This is a fascinating research project that's long overdue. According to a study conducted by a physics researcher at Notre Dame, an online news story will be barely read by anyone 36 hours after it was first posted. The PhysicsWeb article (thanks digg) says that "the short life of a news item -- combined with random visiting patterns of readers -- implies that people could miss a significant fraction of news by not visiting the portal when a new document is first displayed." Rocket scientists can download the full research here (PDF)
While I don't doubt the research (I nearly failed higher math), somehow I don't believe it takes the blogosphere fully into account. Blogs do a marvelous job of keeping a story alive for more than 36 hours. I'd love to see someone build on this with blog data.

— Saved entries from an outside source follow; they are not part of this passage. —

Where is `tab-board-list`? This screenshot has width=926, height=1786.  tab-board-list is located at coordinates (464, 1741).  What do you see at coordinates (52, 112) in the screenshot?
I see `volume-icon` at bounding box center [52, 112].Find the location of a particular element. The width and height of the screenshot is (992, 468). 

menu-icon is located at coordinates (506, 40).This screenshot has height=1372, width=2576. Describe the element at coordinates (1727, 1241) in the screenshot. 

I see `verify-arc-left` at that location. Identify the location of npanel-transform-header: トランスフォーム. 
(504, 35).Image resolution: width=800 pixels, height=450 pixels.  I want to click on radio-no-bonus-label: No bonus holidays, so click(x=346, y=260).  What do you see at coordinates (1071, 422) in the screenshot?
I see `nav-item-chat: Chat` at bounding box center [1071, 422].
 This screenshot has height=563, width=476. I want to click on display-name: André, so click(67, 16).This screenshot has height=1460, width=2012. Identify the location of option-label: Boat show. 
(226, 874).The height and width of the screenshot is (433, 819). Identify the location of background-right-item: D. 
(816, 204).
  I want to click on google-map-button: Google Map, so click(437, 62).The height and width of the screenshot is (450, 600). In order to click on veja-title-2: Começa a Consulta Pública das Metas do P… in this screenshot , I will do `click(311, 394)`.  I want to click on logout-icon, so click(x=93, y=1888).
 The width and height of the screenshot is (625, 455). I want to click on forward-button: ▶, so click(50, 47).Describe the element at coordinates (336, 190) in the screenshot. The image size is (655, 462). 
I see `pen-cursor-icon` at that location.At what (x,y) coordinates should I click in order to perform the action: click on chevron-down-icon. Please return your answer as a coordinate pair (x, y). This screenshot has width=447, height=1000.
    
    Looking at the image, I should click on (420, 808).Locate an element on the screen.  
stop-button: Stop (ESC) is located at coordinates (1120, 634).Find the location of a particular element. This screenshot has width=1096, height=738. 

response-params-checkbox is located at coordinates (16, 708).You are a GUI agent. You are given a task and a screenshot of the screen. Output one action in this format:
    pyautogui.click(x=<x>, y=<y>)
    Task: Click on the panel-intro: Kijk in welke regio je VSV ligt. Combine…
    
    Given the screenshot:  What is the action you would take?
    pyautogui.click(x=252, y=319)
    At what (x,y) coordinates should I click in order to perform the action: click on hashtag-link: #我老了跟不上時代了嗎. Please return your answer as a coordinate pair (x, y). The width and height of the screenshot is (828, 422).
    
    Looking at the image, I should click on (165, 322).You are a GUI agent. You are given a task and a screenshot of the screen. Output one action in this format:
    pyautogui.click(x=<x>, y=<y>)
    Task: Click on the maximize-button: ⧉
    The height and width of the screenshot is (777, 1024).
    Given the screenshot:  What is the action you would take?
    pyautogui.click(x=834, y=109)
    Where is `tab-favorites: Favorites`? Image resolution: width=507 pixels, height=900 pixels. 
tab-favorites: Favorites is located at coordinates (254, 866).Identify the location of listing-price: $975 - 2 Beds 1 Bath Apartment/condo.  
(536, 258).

Regardless, the Notre Dame research has implications for PR. As more people get their news online rather than off, teams need to strategize how they time key news announcements to capitalize on the 36 hours. Working with bloggers can keep the momentum going. In fact, a couple of years ago Mary Meeker covered this in some detail and I offered some PR context.
When I managed media relations campaigns, I used to suggest staggering big news over weeks - kind of like running a marathon. Now, with online news dominating, it might be better to get a bunch of quick hits in succession over a few days in a sprint-like fashion (for those who have this luxury) and then build momentum in the blogosphere.